Published:December 05, 2022DOI:


      • Retrospective cohort study of prospectively collected linked administrative data.
      • There was a significant increase in mortality at home, mortality prior to operation, and overall 30-day mortality for patients with ruptured abdominal aortic aneurysm (RAAA) with travel time ≥1 hr (n = 317) to vascular care compared to <1 hr (n = 250).
      • In patients who received an operation (n = 294), there was no association between increased travel time and mortality.


      Centralization of vascular surgery care for Ruptured Abdominal Aortic Aneurysms (RAAAs) to high-volume tertiary centers may hinder access to timely surgical intervention for patients in remote areas. The objective of this study was to determine the association between distance from vascular care and mortality from RAAAs in the province of Nova Scotia, Canada.


      A retrospective cohort study of all RAAAs in Nova Scotia between 2005 and 2015 was performed through linkage of administrative databases. Patients were divided into groups by estimated travel time from their place of residence to the tertiary center (<1 hr and ≥1 hr) using geographic information software. Baseline and operative characteristics were identified for all patients through available databases and completed through chart review. Mortality at home, during transfer to the vascular center, and overall 30-day mortality were compared between groups using t-test and chi-squared test, as appropriate. Multivariable logistic regression analysis was used to calculate the independent effect of travel time on survival outcomes.


      A total of 567 patients with RAAA were identified from 2005–2015, of which 250 (44%) resided <1 hr travel time to the tertiary center and 317 (56%) resided ≥1 hr. On multivariable analysis, travel time ≥1 hr from vascular care was an independent predictor of mortality at home (odds ratio [OR] 1.68, 95% confidence interval [CI] 1.07–2.63, P = 0.02), mortality prior to operation (OR 2.64, 95% CI 1.81–3.83, P < 0.001), and overall 30-day mortality (OR 1.61, 95% CI 1.10–2.37, P = 0.02).
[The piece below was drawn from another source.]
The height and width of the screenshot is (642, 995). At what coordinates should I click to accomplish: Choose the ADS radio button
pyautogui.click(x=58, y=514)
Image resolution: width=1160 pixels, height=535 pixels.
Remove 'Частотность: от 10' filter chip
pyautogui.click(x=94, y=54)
In patients who received an operation (n = 294), there was no association between increased travel time and mortality (OR 1.02, 95% CI 0.60–1.73, P = 0.94).
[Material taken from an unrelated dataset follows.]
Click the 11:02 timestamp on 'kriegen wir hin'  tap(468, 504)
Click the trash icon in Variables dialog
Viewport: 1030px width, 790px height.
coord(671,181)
      Travel time ≥1 hr to the tertiary center is associated with significantly higher mortality from ruptured abdominal aortic aneurysm (AAA). However, there was no difference in overall chance of survival between groups for patients that underwent AAA repair. Therefore, strategies to facilitate early detection, and timely transfer to a vascular surgery center may improve outcomes for patients with RAAA.